▶ [提供文本]:
歐洲知識界別拖了“戰略自主”後腿
挪威諾貝爾委員會2012年把諾貝爾和平獎授予了歐盟,歐盟理事會時任主席范龍佩在領獎時稱,歐洲曾經“滿是長矛和利劍、大炮和槍支、戰壕和坦克的傷痕”,而歐盟使歐洲從戰爭走向了和平。不過,曾因致力於廢除南非種族隔離政策而在1984年獲得諾貝爾和平獎的南非前大主教圖圖對此不以為然。在他看來,歐盟的“和平理念”依舊是脫胎于軍事化的傳統,並沒提供其他選擇。
這樣的質疑源自歷史教訓:建立在軍事力量上的和平往往難以持久,無法脫離戰爭與和平的惡性迴圈。獲得諾貝爾和平獎10年後的2022年,歐洲境內爆發二戰以來最為嚴重的武裝衝突,並且嚴重威脅著全球安全局勢。這種否定式的輪迴表明,歐洲還是沒能克服“暴力迴圈”,歐盟自我稱讚的“和平”可能又只是上一次戰爭與下一次戰爭的間歇時段。
悲劇還在延續,歐洲的一些政治和媒體精英卻拒絕反思二戰以來的總體和平遭到破壞的深層原因,而是試圖把歐洲大陸上這場衝突的責任推給他人。而事實上,早在北約開始東擴的1999年,美歐有戰略前瞻力的學者就已預見,北約此舉將會引發歐洲與俄羅斯的安全矛盾。還有學者當時就清醒意識到,讓歐俄分裂和適度對抗,恰恰符合美國對歐洲分而治之的戰略設計。
歐洲人冷戰後曾浪漫地設想建立和平繁榮的歐洲大家庭,但這種沒有美國位置的“大歐洲夢”對美國的全球霸權來講就是噩夢,在華盛頓眼中,不是由美國主導的“和平”就是威脅。過去十多年來烏克蘭危機從醞釀、爆發到激化為軍事衝突,一步步使俄羅斯與歐洲走向徹底敵對,“歐洲和平大家庭”夢宣告破碎,而這恰恰是美國對歐洲分而治之戰略的實現。隨著2024年美國總統選舉投票日期越來越近,歐洲政壇的神經也在逐漸緊繃,他們猜測著大選結果可能對美歐關係尤其俄烏衝突帶來什麼影響,擔憂被美國拋下而讓歐洲自己去收拾爛攤子。這種境遇本身,就證明了美國才是歐洲的安全甚至更廣泛領域發展戰略的掌控力量。
早在1923年,歐洲一體化思想的先驅、年輕的理查德·康登霍維-凱勒奇伯爵就指出:歐洲人自己在政治和經濟上的分裂壯大了歐洲以外的列強,歐洲人必須團結起來,建立強大的歐羅巴合眾國,以避免受到美國和蘇俄的軍事和經濟壓迫。但如今的現實是,這位伯爵連同他對歐洲統一自強的理想,已被歐洲的政治精英們淡忘許久,而他所擔心的“歐洲受制于域外列強”的局面卻在一定程度上成為現實。忘記歷史就很難認清當下、看清未來。缺乏歷史意識的政治人物,也很難有戰略性的眼光和能力去洞悉時代格局。當前歐洲政治文化面臨所謂的“極右化”,很大程度上源於民眾對精英政治的不滿。

▶ [任務要求]: 照原樣抄出上面這篇談歐洲戰略自主的文章中從“悲劇還在延續,歐洲的一些政治”到“上源於民眾對精英政治的不滿。”的部分。

▶ [原始資料]:
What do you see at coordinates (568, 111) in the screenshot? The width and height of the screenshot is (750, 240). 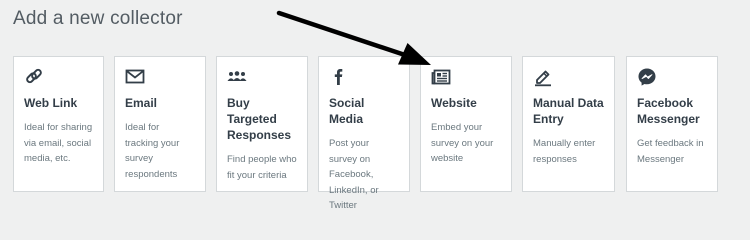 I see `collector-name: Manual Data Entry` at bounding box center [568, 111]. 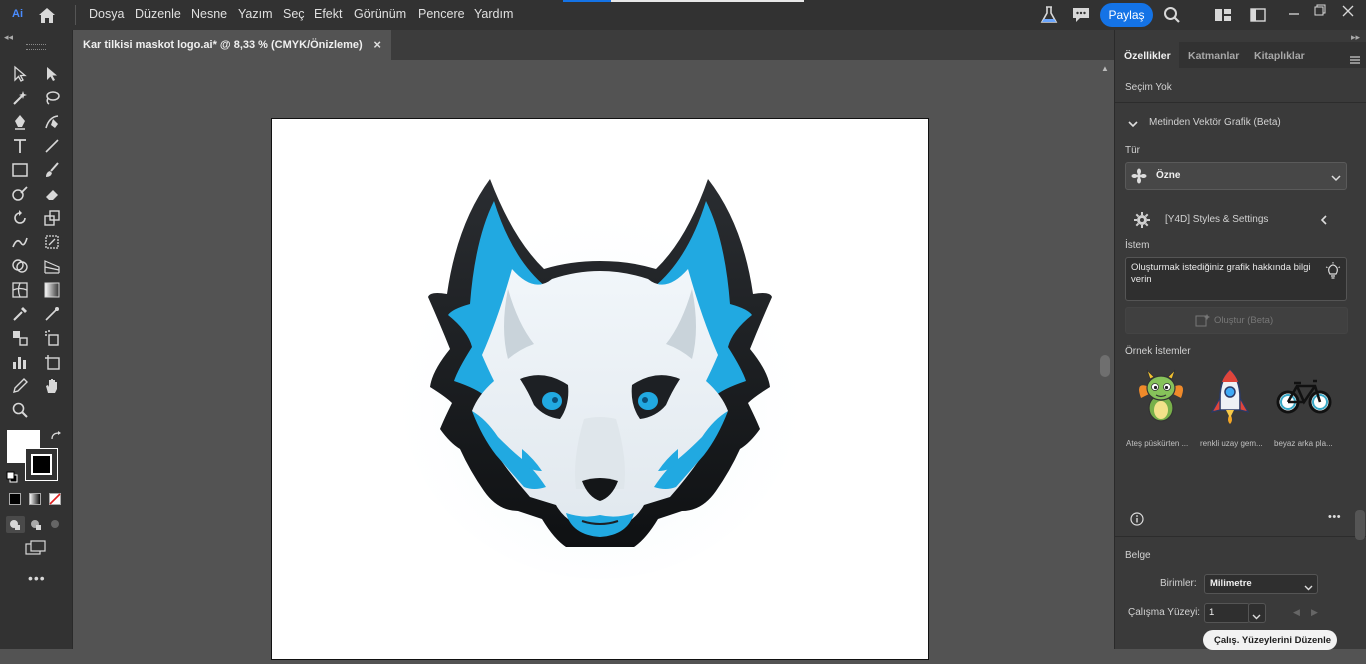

▶ [參考答案]:
悲劇還在延續,歐洲的一些政治和媒體精英卻拒絕反思二戰以來的總體和平遭到破壞的深層原因,而是試圖把歐洲大陸上這場衝突的責任推給他人。而事實上,早在北約開始東擴的1999年,美歐有戰略前瞻力的學者就已預見,北約此舉將會引發歐洲與俄羅斯的安全矛盾。還有學者當時就清醒意識到,讓歐俄分裂和適度對抗,恰恰符合美國對歐洲分而治之的戰略設計。
歐洲人冷戰後曾浪漫地設想建立和平繁榮的歐洲大家庭,但這種沒有美國位置的“大歐洲夢”對美國的全球霸權來講就是噩夢,在華盛頓眼中,不是由美國主導的“和平”就是威脅。過去十多年來烏克蘭危機從醞釀、爆發到激化為軍事衝突,一步步使俄羅斯與歐洲走向徹底敵對,“歐洲和平大家庭”夢宣告破碎,而這恰恰是美國對歐洲分而治之戰略的實現。隨著2024年美國總統選舉投票日期越來越近,歐洲政壇的神經也在逐漸緊繃,他們猜測著大選結果可能對美歐關係尤其俄烏衝突帶來什麼影響,擔憂被美國拋下而讓歐洲自己去收拾爛攤子。這種境遇本身,就證明了美國才是歐洲的安全甚至更廣泛領域發展戰略的掌控力量。
早在1923年,歐洲一體化思想的先驅、年輕的理查德·康登霍維-凱勒奇伯爵就指出:歐洲人自己在政治和經濟上的分裂壯大了歐洲以外的列強,歐洲人必須團結起來,建立強大的歐羅巴合眾國,以避免受到美國和蘇俄的軍事和經濟壓迫。但如今的現實是,這位伯爵連同他對歐洲統一自強的理想,已被歐洲的政治精英們淡忘許久,而他所擔心的“歐洲受制于域外列強”的局面卻在一定程度上成為現實。忘記歷史就很難認清當下、看清未來。缺乏歷史意識的政治人物,也很難有戰略性的眼光和能力去洞悉時代格局。當前歐洲政治文化面臨所謂的“極右化”,很大程度上源於民眾對精英政治的不滿。